Toshiba and WD announced on June 27 that they jointly developed next-generation 96-layer BiCS 3D NAND flash technology, according to the semiconductor industry on July 2. The latest product mass-produced at the moment is a 64-layer product. Toshiba and WD are the only two companies that officially announced the success of 96-layer 3D NAND flash technology development.
However, in the semiconductor industry, experts are skeptical about whether or not Toshiba has energy and money to spare for R&D which requires massive investment as Toshiba is suffering a serious financial problem that compels the company to worry about being delisted. Toshiba is going forward with the sale of its semiconductor business to prevent its stocks from being listed due to capital impairment in March next year.
In addition, a dominant view is that Toshiba and WD’s alleged development of 96-layer 3D NAND technology itself cannot determine their technological edge. It usually takes more than a year for a prototype to be mass-produced as a finished product becasue a semiconductor company has to solve many problems such as reliability issues.
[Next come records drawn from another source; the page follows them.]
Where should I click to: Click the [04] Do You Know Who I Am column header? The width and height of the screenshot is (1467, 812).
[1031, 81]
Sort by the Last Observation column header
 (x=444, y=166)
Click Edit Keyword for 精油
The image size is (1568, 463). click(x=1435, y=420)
Even though NAND flash memories have the same number of layers, there is a difference in their performance depending on companies’ technology or semiconductor production methods. Therefore, a large number of layers does not guarantee better performance.
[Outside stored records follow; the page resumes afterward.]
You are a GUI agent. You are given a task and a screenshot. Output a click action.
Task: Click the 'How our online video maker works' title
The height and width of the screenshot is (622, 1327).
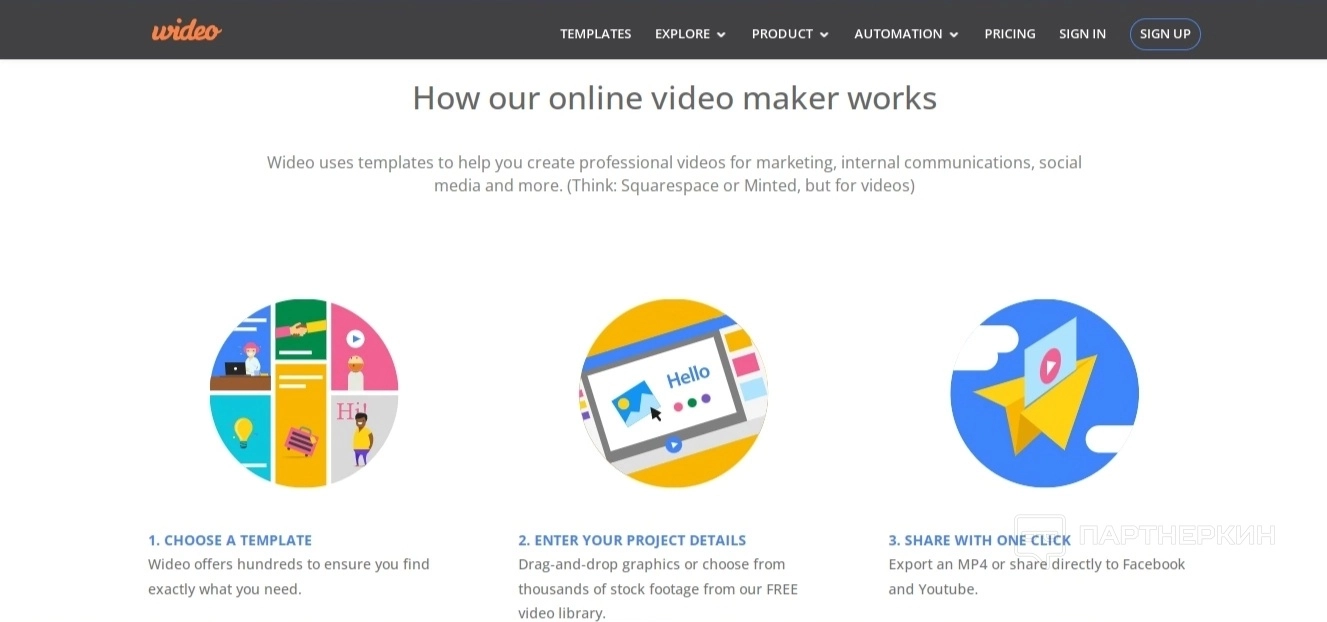point(674,98)
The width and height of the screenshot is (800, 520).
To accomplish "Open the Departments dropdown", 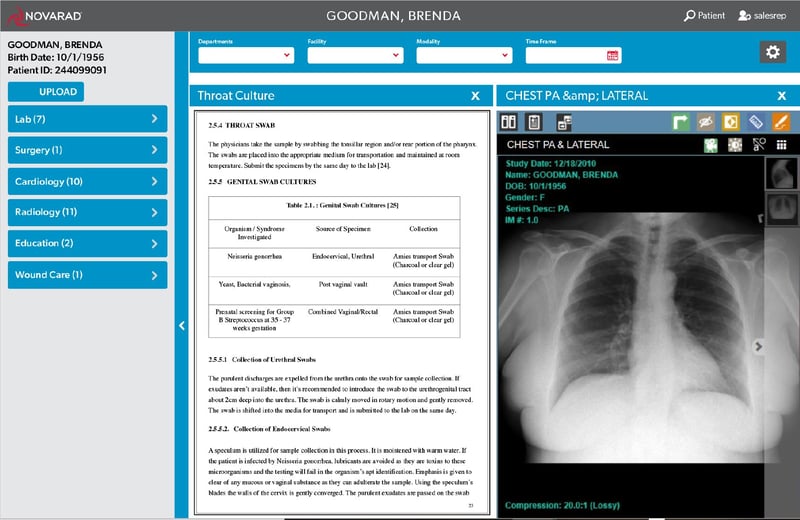I will 246,55.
It is said that Samsung Electronics already succeeded in developing a 96-stage 3D NAND flash memory but did not announce it due to the nature of the industry that cannot guarantee successful mass production. "More advanced products have made mass-production processes more difficult,” an industry official explained. “Thus, Samsung Electronics is waiting for a time for full-scale mass production while keeping away from distributing press releases or PR activities.
In particular, analysis says that Toshiba is trying to raise the price of its semiconductor business unit or accelerate its sale by accentuating its competitiveness through the announcement.
"It is doubtful that Toshiba made such an announcement at this point," an industry representative said. "Toshiba's 96-layer 3D NAND mass-production will be realized one year from now and after the sale of the semiconductor business unit. So, it seems that Toshiba went too far by making such an announcement.
Toshiba plans to mass-produce a 64-layer 3D NAND flash memory that Toshiba successfully developed in July of last year, this month, about one year later. Samsung Electronics, a leader of NAND flash memories, succeeded in mass-production of a 64-layer 3D NAND memory at the end of last year, which is six months earlier that Toshiba, and plans to increase the proportion of its production to more than a half this year.
According to market researcher IHS Markets, Samsung Electronics (36.7% share) more than doubled its market share gap with Toshiba (17.2%) in the NAND market in the first quarter of this year. The two companies were followed by WD (15.5%), SK Hynix (11.4%), Micron (11.1%) and Intel (7.4%).
On the other hand, according to the semiconductor industry and foreign companies on July 2, Nomura Securities estimated that Samsung Electronics' semiconductor sales in the second quarter of this year (April - June) will hit US$15.1 billion which surpass Intel’s US$14.4 billion. "In the second quarter, we expect Samsung to overtake Intel and become the world's largest chipmaker for the first time," the Financial Times also reported, In particular, Nomura Securities cited "if memory chip prices do not fall sharply, Samsung Electronics will outclass Intel in terms of annual sales. Estimated revenues are US$63.6 billion by Samsung and US$60.5 billion by Intel.
A sharp rise in demand for memory semiconductors such as D-RAMs and SSDs in mobile devices and data servers empowered Samsung to overtake Intel and topped the semiconductor industry for the first time.
Intel has kept the crown of the semiconductor industry for 24 years since beginning to produce Pentium CPUs for PCs in 1993. Intel planted an equality of “CPU = Intel” in the minds of the public through the advertisement of 'Intel Inside' which is very unusual for a semiconductor company which is a B2B company. However, a slowdown of the PC market is making Intel go downhill.